→ TO BE DONE
Starting with the line that contains "Cancel the settings changes" and going on through the end of the items, render those lines as a Markdown table with the columns Row and Line, skipping any blank lines. Leave the pictures out of your answer.

[A run of records]
┄┄┄┄┄┄┄┄┄┄
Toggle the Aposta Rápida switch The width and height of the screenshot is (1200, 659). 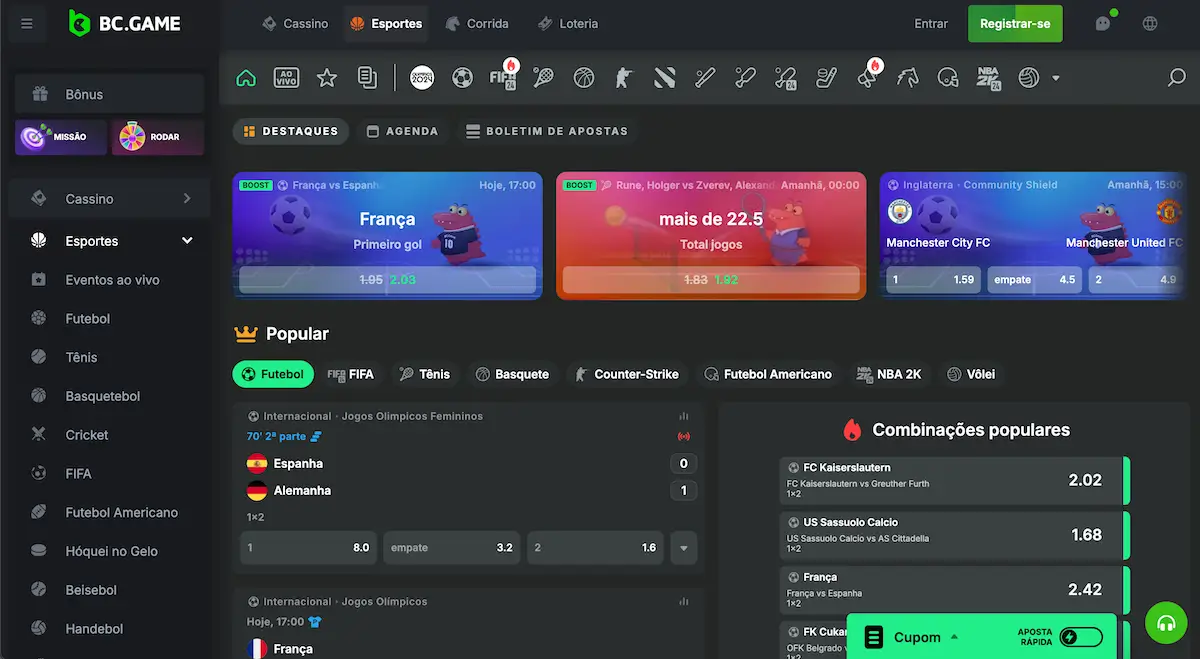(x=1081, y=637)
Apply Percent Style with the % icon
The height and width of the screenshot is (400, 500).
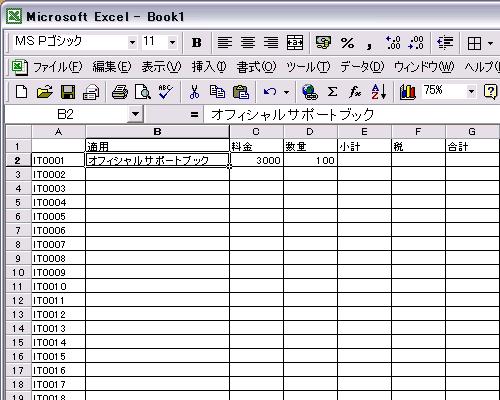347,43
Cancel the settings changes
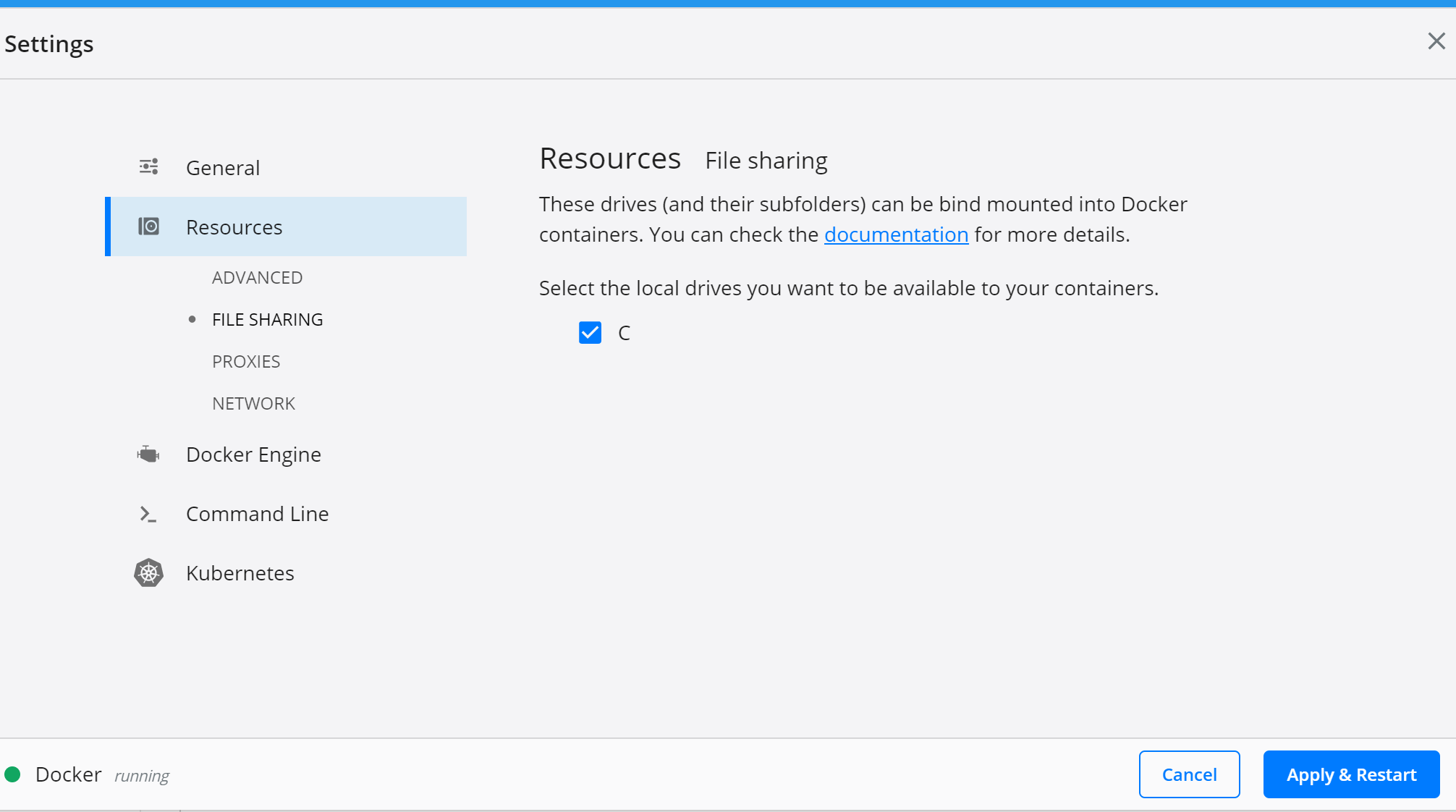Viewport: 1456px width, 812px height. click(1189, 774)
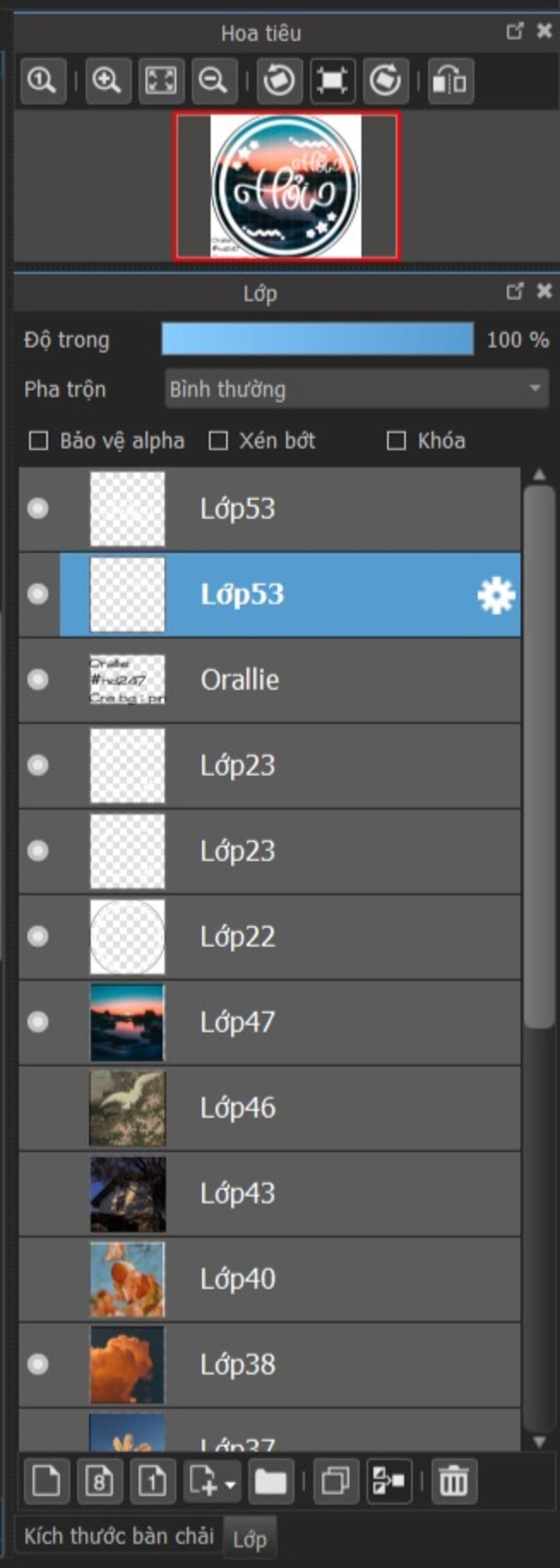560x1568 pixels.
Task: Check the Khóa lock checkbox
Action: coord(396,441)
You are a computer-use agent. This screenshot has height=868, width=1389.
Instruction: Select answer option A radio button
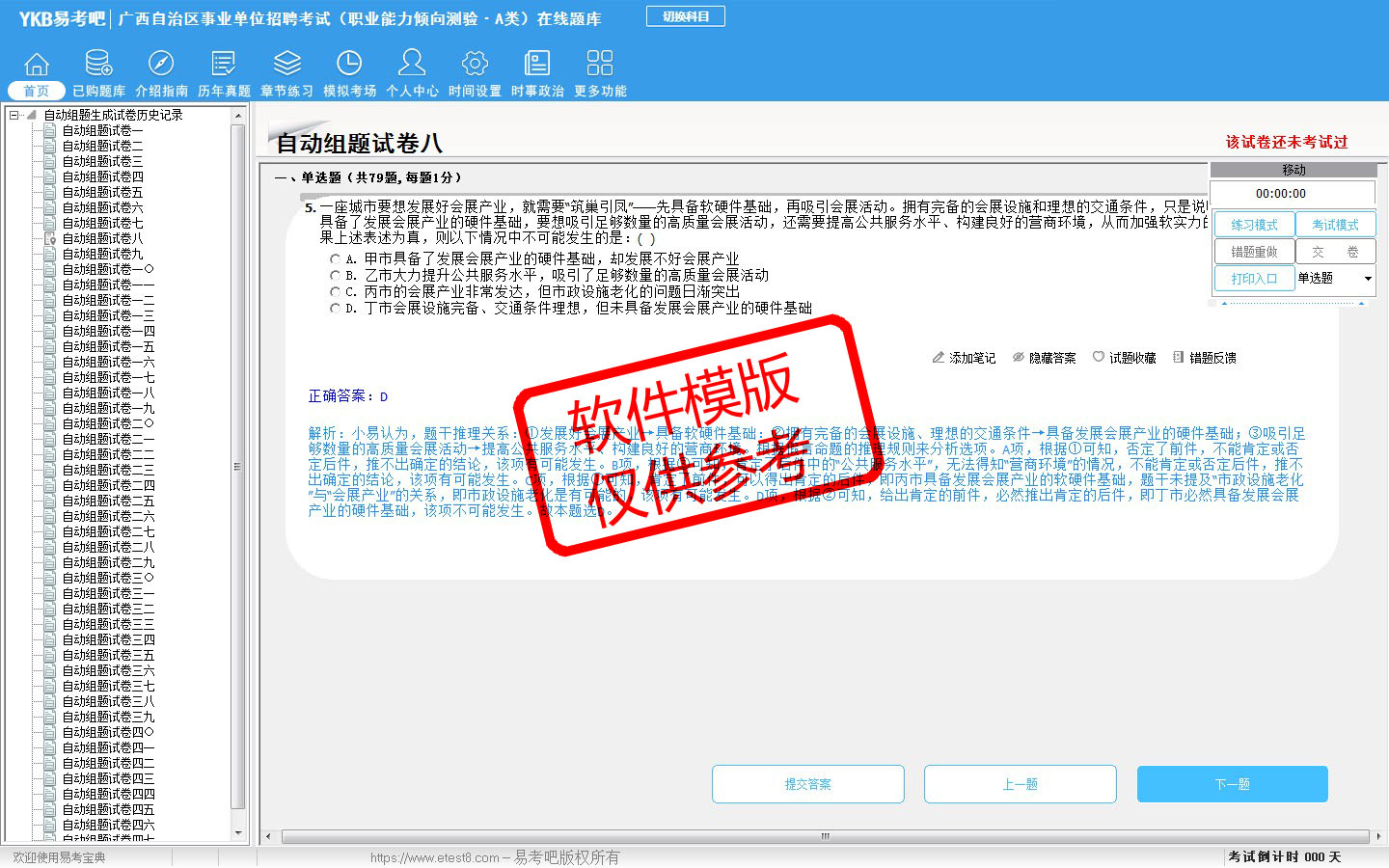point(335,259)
┄┄┄┄┄┄┄┄┄┄
→ SOLVED EXERCISE
| Row | Line |
|---|---|
| 1 | Cancel the settings changes |
| 2 | Viewport: 1456px width, 812px height. click(1189, 774) |
| 3 | 560x1568 pixels. |
| 4 | Task: Check the Khóa lock checkbox |
| 5 | Action: coord(396,441) |
| 6 | You are a computer-use agent. This screenshot has height=868, width=1389. |
| 7 | Instruction: Select answer option A radio button |
| 8 | point(335,259) |